C. Edwin Baker, Human Liberty and Freedom of Speech, New York: Oxford University Press, 1989.

John Stuart Mill, On Liberty, London: Penguin, 1974. Please buy this (cheap) edition so that we will all have the same page numbers in class.

Peter Weill and Jeanne Ross, IT Governance: How Top Performers Manage IT Decision Rights for Superior Results, Boston: Harvard Business School Press, 2004.

Etienne Wenger, Communities of Practice: Learning, Meaning and Identity, Cambridge: Cambridge University Press, 1998.

In addition, one book (which is unfortunately too expensive for most people to buy) will be available on reserve in the lab:

Sun Xupei, An Orchestra of Voices: Making the Argument for Greater Speech and Press Freedom in the People's Republic of China, edited by Elizabeth C. Michel, Westport, CT: Praeger, 2001.

And one additional reading is only available online:

Paul A. David and Michael Spence, Towards Institutional Infrastructures for E-Science <http://www.oii.ox.ac.uk/resources/publications/OIIRR2_200309.pdf>, September 2003.

Please print it out and bring it to class in week 9.

Course schedule. The readings indicated for each week should be completed before that week's class. There is no reading before the first class meeting.

Week 1 (October 5). Introduction.

Week 2 (October 12). Mill, including the editor's introduction.

Mill is the most important libertarian theorist of civil liberties. He advocated aristocratic domination of society, and yet he articulated the argument for freedom much better than the noisy democrats of his day. For Mill, freedom entails a particular type of culture whose relationship to Internet culture, say, is a matter of some importance.
Week 3 (October 19). 9/11 Commission Report, chapters 3, 6, 8, 11, and 13.
This is the best government report ever written, and every citizen ought to read it. We, however, will be reading it in a special way. Although terrorists are of course important, our own topic is information, and the 9/11 report is packed with ideas about information.

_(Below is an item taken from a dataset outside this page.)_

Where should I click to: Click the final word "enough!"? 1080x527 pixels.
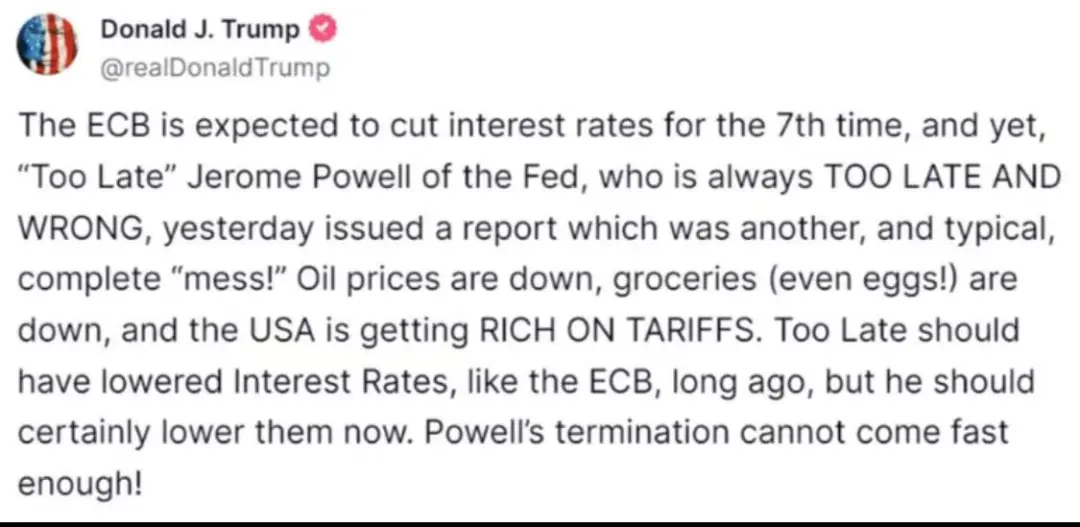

We're not reading the September 2005 update to the report, but here it is anyway:

http://www.archives.gov/research/9-11-commission/staff-report-sept2005.pdf

Week 4 (October 26). Baker, introduction and chapters 1, 2, 3, 5, and 10.
This is the leading left-wing alternative to Mill's theory. In contrast to Mill's theory, Baker argues the more expansive thesis that free speech exists to promote individual self-realization and participation in social change. Is such an idea even intelligible in the wartime climate post-9/11?
Week 5 (November 2). Sun.
It is time for us to learn about China. Westerners have read many Western arguments about why China should increase its press freedom. This, however, is a Chinese argument for increased press freedom, one whose relationships to the arguments of Mill and Baker will probably take some analyzing.
Week 6 (November 9). Wenger, prologue and part 1.
The West has generally interpreted learning as something that happens inside of individuals. In this ethnography of information work in an office, Wenger describes types of learning that take place in communities.
Week 7 (November 16). Wenger, part 2 and epilogue.
Learning for Wenger isn't basically about getting something but about becoming someone -- acquiring, that is, the identity of a community. The epilogue explains what this novel idea means for the design of technologies, organizations, and educational systems.
Week 8 (November 23). Weill and Ross, chapters 1-5.
Modern organizational activities are thoroughly mediated by networked computing systems, and these systems continually grow and change. This book explains how organizations can design rational policies for the governance of all this growth and change.
Week 9 (November 30). David and Spence.
The future of the Internet is the grid, a stack of technologies for bringing together diverse computational resources in a general, dynamic way. The grid will make possible new and advanced types of collaboration, and this paper discusses how these new relationships might be governed.
Week 10 (December 7). Draft papers.
Please bring a draft of your term paper -- as complete as possible -- to class during week 9, one copy for everyone. During week 10 we will divide up the available time and discuss the drafts in whatever ways might be useful.